Zatrzymano dwie kobiety podejrzewane o przyczynienie się do śmierci niemowlęcia.
Gambia, gdzie okaleczania żeńskich narządów płciowych zakazano w 2015 roku, jest jednym z dziesięciu krajów o najwyższym wskaźniku przeprowadzania tego zabiegu. Zostało mu poddanych 73 procent dziewcząt i kobiet w wieku od 15 do 49 lat.
"Tradycja nie jest tarczą. To przemoc"
"Kultura nie jest usprawiedliwieniem, tradycja nie jest tarczą. To przemoc, czysta i prosta" - napisała w oświadczeniu organizacja Women In Leadership and Liberation, zajmująca się walką o prawa kobiet.
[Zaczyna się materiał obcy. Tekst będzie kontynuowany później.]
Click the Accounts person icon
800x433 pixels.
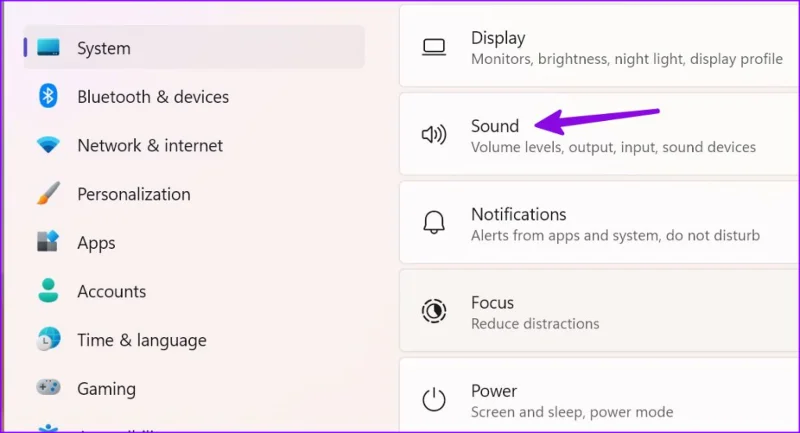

- Rodzice uważają, że jeśli ich córki zostaną obrzezane jako malutkie dzieci, to rana szybciej się zagoi, ale też łatwiej będzie ten zabieg ukryć - powiedziała założycielka organizacji WILL, Fatou Baldeh.
Za obrzezanie dziewczynek grozi w Gambii kara grzywny i do trzech lat więzienia, a kara dożywocia w razie zgonu dziecka. Jak dotąd w podobnych sprawach zapadł jednak tylko jeden wyrok - w 2023 roku.